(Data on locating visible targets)
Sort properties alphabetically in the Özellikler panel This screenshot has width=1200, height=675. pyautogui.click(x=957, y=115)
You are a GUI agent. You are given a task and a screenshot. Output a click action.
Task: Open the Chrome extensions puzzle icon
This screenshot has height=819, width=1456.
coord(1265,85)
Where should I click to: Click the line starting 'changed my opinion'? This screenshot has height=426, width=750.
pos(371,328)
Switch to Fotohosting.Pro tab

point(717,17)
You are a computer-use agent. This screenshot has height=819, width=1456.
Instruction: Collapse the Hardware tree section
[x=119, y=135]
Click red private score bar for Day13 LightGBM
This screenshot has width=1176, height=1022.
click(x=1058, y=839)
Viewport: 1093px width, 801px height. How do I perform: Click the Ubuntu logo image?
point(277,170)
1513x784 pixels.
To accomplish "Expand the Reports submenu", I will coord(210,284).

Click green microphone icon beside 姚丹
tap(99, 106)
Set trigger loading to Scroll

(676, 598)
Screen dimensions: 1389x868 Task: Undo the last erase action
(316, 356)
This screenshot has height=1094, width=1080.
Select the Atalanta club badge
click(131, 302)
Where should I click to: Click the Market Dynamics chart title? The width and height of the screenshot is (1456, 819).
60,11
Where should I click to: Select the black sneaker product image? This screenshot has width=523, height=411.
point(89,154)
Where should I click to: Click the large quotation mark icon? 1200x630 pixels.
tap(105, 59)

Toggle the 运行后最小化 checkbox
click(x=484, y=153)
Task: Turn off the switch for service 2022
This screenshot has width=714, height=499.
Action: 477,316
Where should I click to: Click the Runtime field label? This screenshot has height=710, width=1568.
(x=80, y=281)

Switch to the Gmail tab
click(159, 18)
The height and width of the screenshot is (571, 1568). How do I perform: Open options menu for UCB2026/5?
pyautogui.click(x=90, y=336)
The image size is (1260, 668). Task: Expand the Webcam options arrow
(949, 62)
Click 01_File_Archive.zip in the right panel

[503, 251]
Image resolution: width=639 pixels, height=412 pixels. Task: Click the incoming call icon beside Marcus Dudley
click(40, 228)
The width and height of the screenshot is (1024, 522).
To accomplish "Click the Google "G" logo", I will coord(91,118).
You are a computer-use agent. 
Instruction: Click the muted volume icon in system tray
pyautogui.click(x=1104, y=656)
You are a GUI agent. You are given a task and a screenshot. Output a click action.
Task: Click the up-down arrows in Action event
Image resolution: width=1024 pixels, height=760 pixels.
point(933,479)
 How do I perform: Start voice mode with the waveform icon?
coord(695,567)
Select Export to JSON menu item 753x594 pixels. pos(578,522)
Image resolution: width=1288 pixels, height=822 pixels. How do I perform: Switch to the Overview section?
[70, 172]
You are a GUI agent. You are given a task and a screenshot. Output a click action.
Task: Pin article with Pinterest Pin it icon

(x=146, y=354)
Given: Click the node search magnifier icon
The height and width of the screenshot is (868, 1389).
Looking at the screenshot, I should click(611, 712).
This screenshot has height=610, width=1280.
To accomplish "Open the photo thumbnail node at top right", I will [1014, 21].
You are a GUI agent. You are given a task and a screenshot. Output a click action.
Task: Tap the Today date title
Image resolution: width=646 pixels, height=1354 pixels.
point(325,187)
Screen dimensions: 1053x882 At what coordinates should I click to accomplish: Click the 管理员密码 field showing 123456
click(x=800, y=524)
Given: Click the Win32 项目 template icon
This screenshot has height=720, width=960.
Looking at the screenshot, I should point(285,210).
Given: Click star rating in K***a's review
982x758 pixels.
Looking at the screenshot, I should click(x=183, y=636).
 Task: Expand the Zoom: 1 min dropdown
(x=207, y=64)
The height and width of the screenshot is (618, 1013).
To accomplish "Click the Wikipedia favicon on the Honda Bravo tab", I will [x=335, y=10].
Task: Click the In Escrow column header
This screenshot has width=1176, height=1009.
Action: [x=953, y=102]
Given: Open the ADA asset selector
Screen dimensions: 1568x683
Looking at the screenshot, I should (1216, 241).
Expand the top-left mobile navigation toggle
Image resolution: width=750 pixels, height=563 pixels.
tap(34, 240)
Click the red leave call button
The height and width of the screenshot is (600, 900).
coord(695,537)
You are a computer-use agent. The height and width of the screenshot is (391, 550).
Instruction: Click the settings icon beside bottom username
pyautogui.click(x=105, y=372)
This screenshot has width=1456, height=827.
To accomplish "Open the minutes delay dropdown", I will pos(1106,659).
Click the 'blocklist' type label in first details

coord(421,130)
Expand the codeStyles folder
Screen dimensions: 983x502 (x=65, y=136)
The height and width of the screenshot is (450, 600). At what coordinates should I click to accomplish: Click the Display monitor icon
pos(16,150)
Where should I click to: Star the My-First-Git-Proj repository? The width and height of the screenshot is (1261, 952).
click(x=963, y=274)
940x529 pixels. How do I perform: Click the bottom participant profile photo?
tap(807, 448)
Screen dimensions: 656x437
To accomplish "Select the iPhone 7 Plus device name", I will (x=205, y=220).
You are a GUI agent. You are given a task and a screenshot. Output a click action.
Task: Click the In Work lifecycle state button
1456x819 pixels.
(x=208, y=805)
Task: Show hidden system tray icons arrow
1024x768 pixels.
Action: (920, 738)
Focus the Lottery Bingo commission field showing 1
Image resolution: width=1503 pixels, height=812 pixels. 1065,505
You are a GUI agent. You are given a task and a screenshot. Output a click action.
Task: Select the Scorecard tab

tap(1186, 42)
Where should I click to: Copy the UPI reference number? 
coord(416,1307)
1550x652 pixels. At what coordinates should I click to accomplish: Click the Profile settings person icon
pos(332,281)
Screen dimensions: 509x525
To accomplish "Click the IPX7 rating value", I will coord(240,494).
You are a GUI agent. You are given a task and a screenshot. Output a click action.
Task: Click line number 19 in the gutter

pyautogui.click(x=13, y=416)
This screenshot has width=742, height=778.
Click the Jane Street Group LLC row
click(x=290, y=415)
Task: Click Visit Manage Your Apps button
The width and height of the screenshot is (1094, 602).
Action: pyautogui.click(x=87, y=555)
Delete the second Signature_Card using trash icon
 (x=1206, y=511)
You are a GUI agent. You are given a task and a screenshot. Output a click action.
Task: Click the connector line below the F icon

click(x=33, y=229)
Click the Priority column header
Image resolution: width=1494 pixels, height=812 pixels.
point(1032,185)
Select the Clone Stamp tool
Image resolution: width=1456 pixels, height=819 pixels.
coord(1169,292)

- Given problem -
Rewrite all of the items above, swapping each "Task:" for "Goal:" and changing nothing else.

- Full answer -
Sort properties alphabetically in the Özellikler panel This screenshot has width=1200, height=675. pyautogui.click(x=957, y=115)
You are a GUI agent. You are given a task and a screenshot. Output a click action.
Goal: Open the Chrome extensions puzzle icon
This screenshot has height=819, width=1456.
coord(1265,85)
Where should I click to: Click the line starting 'changed my opinion'? This screenshot has height=426, width=750.
pos(371,328)
Switch to Fotohosting.Pro tab

point(717,17)
You are a computer-use agent. This screenshot has height=819, width=1456.
Instruction: Collapse the Hardware tree section
[x=119, y=135]
Click red private score bar for Day13 LightGBM
This screenshot has width=1176, height=1022.
click(x=1058, y=839)
Viewport: 1093px width, 801px height. How do I perform: Click the Ubuntu logo image?
point(277,170)
1513x784 pixels.
To accomplish "Expand the Reports submenu", I will coord(210,284).

Click green microphone icon beside 姚丹
tap(99, 106)
Set trigger loading to Scroll

(676, 598)
Screen dimensions: 1389x868 Goal: Undo the last erase action
(316, 356)
This screenshot has height=1094, width=1080.
Select the Atalanta club badge
click(131, 302)
Where should I click to: Click the Market Dynamics chart title? The width and height of the screenshot is (1456, 819).
60,11
Where should I click to: Select the black sneaker product image? This screenshot has width=523, height=411.
point(89,154)
Where should I click to: Click the large quotation mark icon? 1200x630 pixels.
tap(105, 59)

Toggle the 运行后最小化 checkbox
click(x=484, y=153)
Goal: Turn off the switch for service 2022
This screenshot has width=714, height=499.
Action: 477,316
Where should I click to: Click the Runtime field label? This screenshot has height=710, width=1568.
(x=80, y=281)

Switch to the Gmail tab
click(159, 18)
The height and width of the screenshot is (571, 1568). How do I perform: Open options menu for UCB2026/5?
pyautogui.click(x=90, y=336)
The image size is (1260, 668). Goal: Expand the Webcam options arrow
(949, 62)
Click 01_File_Archive.zip in the right panel

[503, 251]
Image resolution: width=639 pixels, height=412 pixels. Goal: Click the incoming call icon beside Marcus Dudley
click(40, 228)
The width and height of the screenshot is (1024, 522).
To accomplish "Click the Google "G" logo", I will coord(91,118).
You are a computer-use agent. 
Instruction: Click the muted volume icon in system tray
pyautogui.click(x=1104, y=656)
You are a GUI agent. You are given a task and a screenshot. Output a click action.
Goal: Click the up-down arrows in Action event
Image resolution: width=1024 pixels, height=760 pixels.
point(933,479)
 How do I perform: Start voice mode with the waveform icon?
coord(695,567)
Select Export to JSON menu item 753x594 pixels. pos(578,522)
Image resolution: width=1288 pixels, height=822 pixels. How do I perform: Switch to the Overview section?
[70, 172]
You are a GUI agent. You are given a task and a screenshot. Output a click action.
Goal: Pin article with Pinterest Pin it icon

(x=146, y=354)
Given: Click the node search magnifier icon
The height and width of the screenshot is (868, 1389).
Looking at the screenshot, I should click(611, 712).
This screenshot has height=610, width=1280.
To accomplish "Open the photo thumbnail node at top right", I will [1014, 21].
You are a GUI agent. You are given a task and a screenshot. Output a click action.
Goal: Tap the Today date title
Image resolution: width=646 pixels, height=1354 pixels.
point(325,187)
Screen dimensions: 1053x882 At what coordinates should I click to accomplish: Click the 管理员密码 field showing 123456
click(x=800, y=524)
Given: Click the Win32 项目 template icon
This screenshot has height=720, width=960.
Looking at the screenshot, I should point(285,210).
Given: Click star rating in K***a's review
982x758 pixels.
Looking at the screenshot, I should click(x=183, y=636).
 Goal: Expand the Zoom: 1 min dropdown
(x=207, y=64)
The height and width of the screenshot is (618, 1013).
To accomplish "Click the Wikipedia favicon on the Honda Bravo tab", I will [x=335, y=10].
Goal: Click the In Escrow column header
This screenshot has width=1176, height=1009.
Action: [x=953, y=102]
Given: Open the ADA asset selector
Screen dimensions: 1568x683
Looking at the screenshot, I should (1216, 241).
Expand the top-left mobile navigation toggle
Image resolution: width=750 pixels, height=563 pixels.
tap(34, 240)
Click the red leave call button
The height and width of the screenshot is (600, 900).
coord(695,537)
You are a computer-use agent. The height and width of the screenshot is (391, 550).
Instruction: Click the settings icon beside bottom username
pyautogui.click(x=105, y=372)
This screenshot has width=1456, height=827.
To accomplish "Open the minutes delay dropdown", I will pos(1106,659).
Click the 'blocklist' type label in first details

coord(421,130)
Expand the codeStyles folder
Screen dimensions: 983x502 (x=65, y=136)
The height and width of the screenshot is (450, 600). At what coordinates should I click to accomplish: Click the Display monitor icon
pos(16,150)
Where should I click to: Star the My-First-Git-Proj repository? The width and height of the screenshot is (1261, 952).
click(x=963, y=274)
940x529 pixels. How do I perform: Click the bottom participant profile photo?
tap(807, 448)
Screen dimensions: 656x437
To accomplish "Select the iPhone 7 Plus device name", I will (x=205, y=220).
You are a GUI agent. You are given a task and a screenshot. Output a click action.
Goal: Click the In Work lifecycle state button
1456x819 pixels.
(x=208, y=805)
Goal: Show hidden system tray icons arrow
1024x768 pixels.
Action: (920, 738)
Focus the Lottery Bingo commission field showing 1
Image resolution: width=1503 pixels, height=812 pixels. 1065,505
You are a GUI agent. You are given a task and a screenshot. Output a click action.
Goal: Select the Scorecard tab

tap(1186, 42)
Where should I click to: Copy the UPI reference number? 
coord(416,1307)
1550x652 pixels. At what coordinates should I click to accomplish: Click the Profile settings person icon
pos(332,281)
Screen dimensions: 509x525
To accomplish "Click the IPX7 rating value", I will coord(240,494).
You are a GUI agent. You are given a task and a screenshot. Output a click action.
Goal: Click line number 19 in the gutter

pyautogui.click(x=13, y=416)
This screenshot has width=742, height=778.
Click the Jane Street Group LLC row
click(x=290, y=415)
Goal: Click Visit Manage Your Apps button
The width and height of the screenshot is (1094, 602).
Action: pyautogui.click(x=87, y=555)
Delete the second Signature_Card using trash icon
 (x=1206, y=511)
You are a GUI agent. You are given a task and a screenshot. Output a click action.
Goal: Click the connector line below the F icon

click(x=33, y=229)
Click the Priority column header
Image resolution: width=1494 pixels, height=812 pixels.
point(1032,185)
Select the Clone Stamp tool
Image resolution: width=1456 pixels, height=819 pixels.
coord(1169,292)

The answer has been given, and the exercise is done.